STATED EXERCISE -
Edit the stretch of the material from "Given: Open the three-dot more options menu" through "Action: click(x=26, y=30)": give those lines again with "hamburger icon" replaced by "menu icon", all else unchanged.

EXERCISE INPUT -
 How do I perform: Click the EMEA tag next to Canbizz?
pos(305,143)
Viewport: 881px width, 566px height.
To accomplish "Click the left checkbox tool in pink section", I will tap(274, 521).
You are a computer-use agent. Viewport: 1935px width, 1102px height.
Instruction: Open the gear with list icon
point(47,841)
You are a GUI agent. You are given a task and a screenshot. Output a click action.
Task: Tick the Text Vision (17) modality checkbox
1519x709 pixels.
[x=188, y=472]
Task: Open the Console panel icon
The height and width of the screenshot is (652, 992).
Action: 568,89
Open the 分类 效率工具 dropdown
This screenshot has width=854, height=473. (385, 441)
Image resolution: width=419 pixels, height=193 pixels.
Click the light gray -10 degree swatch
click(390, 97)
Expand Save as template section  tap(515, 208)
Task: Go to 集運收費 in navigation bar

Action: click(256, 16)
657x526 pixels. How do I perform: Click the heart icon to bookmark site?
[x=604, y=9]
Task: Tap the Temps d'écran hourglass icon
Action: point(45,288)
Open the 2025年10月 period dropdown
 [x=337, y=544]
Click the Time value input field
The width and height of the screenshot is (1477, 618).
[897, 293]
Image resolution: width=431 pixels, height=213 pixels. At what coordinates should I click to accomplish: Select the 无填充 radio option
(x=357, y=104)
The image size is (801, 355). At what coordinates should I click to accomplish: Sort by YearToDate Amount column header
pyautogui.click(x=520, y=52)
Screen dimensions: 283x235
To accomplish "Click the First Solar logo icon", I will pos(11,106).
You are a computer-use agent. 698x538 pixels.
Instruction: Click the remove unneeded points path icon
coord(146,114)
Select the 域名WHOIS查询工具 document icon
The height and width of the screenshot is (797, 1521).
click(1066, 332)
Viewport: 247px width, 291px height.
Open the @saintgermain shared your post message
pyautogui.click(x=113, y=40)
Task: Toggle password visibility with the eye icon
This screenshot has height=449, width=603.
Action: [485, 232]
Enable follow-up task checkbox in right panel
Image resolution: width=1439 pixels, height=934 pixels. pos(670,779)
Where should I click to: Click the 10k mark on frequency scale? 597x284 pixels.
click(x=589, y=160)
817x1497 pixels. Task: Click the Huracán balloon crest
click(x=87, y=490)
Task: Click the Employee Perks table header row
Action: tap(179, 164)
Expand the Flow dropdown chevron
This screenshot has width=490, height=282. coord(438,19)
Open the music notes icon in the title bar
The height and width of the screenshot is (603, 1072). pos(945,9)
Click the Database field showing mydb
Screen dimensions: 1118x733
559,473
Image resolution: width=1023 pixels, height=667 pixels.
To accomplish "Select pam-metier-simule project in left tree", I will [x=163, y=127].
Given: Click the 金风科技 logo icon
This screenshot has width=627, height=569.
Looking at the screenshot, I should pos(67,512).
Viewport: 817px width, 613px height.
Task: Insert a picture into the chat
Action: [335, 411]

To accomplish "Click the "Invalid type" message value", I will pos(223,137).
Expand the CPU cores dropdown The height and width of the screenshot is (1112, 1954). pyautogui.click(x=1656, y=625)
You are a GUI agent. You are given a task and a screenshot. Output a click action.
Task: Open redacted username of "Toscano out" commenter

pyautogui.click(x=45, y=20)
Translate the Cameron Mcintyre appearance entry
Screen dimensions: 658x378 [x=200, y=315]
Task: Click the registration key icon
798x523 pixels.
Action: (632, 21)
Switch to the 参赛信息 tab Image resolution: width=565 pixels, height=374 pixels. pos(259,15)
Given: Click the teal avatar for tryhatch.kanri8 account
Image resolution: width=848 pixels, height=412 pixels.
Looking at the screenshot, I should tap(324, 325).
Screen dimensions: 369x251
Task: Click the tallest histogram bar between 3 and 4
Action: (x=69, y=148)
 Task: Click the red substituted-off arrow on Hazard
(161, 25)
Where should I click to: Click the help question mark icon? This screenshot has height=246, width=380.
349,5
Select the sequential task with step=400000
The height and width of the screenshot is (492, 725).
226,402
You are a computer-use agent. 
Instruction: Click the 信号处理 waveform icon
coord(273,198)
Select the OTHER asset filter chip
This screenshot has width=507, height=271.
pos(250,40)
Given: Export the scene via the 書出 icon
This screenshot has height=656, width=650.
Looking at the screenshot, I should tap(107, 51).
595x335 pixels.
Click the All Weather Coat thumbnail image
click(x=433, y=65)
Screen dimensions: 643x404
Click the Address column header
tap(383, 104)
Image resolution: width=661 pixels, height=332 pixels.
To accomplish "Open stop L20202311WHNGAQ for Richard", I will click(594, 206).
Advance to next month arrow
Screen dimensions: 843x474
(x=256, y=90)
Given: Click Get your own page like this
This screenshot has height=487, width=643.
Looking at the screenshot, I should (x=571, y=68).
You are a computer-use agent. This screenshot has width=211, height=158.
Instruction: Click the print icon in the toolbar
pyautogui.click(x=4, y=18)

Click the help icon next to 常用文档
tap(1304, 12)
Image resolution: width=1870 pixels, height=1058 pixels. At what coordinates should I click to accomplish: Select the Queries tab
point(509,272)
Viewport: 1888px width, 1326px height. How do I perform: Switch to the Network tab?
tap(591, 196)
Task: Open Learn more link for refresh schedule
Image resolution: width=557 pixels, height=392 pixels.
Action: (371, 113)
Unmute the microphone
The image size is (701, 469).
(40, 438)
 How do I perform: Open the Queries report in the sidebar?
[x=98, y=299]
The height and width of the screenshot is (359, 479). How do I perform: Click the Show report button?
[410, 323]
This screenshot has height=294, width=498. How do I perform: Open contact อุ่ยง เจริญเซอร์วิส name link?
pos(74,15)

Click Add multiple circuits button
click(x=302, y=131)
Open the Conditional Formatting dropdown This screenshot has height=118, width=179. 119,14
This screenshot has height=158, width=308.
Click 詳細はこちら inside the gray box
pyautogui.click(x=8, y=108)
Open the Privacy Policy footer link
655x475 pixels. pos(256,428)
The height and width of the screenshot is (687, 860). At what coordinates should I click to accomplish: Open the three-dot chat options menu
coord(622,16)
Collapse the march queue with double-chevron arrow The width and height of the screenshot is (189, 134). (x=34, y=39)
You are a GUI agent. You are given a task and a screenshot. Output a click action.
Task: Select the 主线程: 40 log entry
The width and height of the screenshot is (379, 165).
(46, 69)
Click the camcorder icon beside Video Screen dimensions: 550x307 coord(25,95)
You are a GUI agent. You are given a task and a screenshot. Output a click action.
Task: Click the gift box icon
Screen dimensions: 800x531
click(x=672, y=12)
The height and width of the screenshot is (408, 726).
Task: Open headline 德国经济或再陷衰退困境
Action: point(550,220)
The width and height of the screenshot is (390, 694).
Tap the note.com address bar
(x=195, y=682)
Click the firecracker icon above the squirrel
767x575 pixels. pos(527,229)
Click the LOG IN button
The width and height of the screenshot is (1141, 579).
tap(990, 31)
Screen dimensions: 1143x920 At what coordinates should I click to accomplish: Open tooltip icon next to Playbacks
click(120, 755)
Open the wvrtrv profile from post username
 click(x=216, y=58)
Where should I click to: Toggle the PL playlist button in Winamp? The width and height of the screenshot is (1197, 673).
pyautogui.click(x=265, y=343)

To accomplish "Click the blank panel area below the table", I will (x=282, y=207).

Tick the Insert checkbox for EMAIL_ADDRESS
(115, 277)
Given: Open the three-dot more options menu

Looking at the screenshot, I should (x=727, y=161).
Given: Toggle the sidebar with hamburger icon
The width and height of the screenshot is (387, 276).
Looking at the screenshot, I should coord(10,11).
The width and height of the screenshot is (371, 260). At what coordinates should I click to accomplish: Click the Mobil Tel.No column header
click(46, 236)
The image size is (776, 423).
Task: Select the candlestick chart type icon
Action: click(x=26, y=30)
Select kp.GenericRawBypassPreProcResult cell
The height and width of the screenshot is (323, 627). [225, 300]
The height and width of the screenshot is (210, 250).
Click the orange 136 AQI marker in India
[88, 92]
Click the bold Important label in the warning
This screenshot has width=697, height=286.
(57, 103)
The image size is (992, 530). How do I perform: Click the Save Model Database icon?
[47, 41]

RESPONSE FOR THIS EXERCISE -
Given: Open the three-dot more options menu

Looking at the screenshot, I should (x=727, y=161).
Given: Toggle the sidebar with menu icon
The width and height of the screenshot is (387, 276).
Looking at the screenshot, I should coord(10,11).
The width and height of the screenshot is (371, 260). At what coordinates should I click to accomplish: Click the Mobil Tel.No column header
click(46, 236)
The image size is (776, 423).
Task: Select the candlestick chart type icon
Action: click(x=26, y=30)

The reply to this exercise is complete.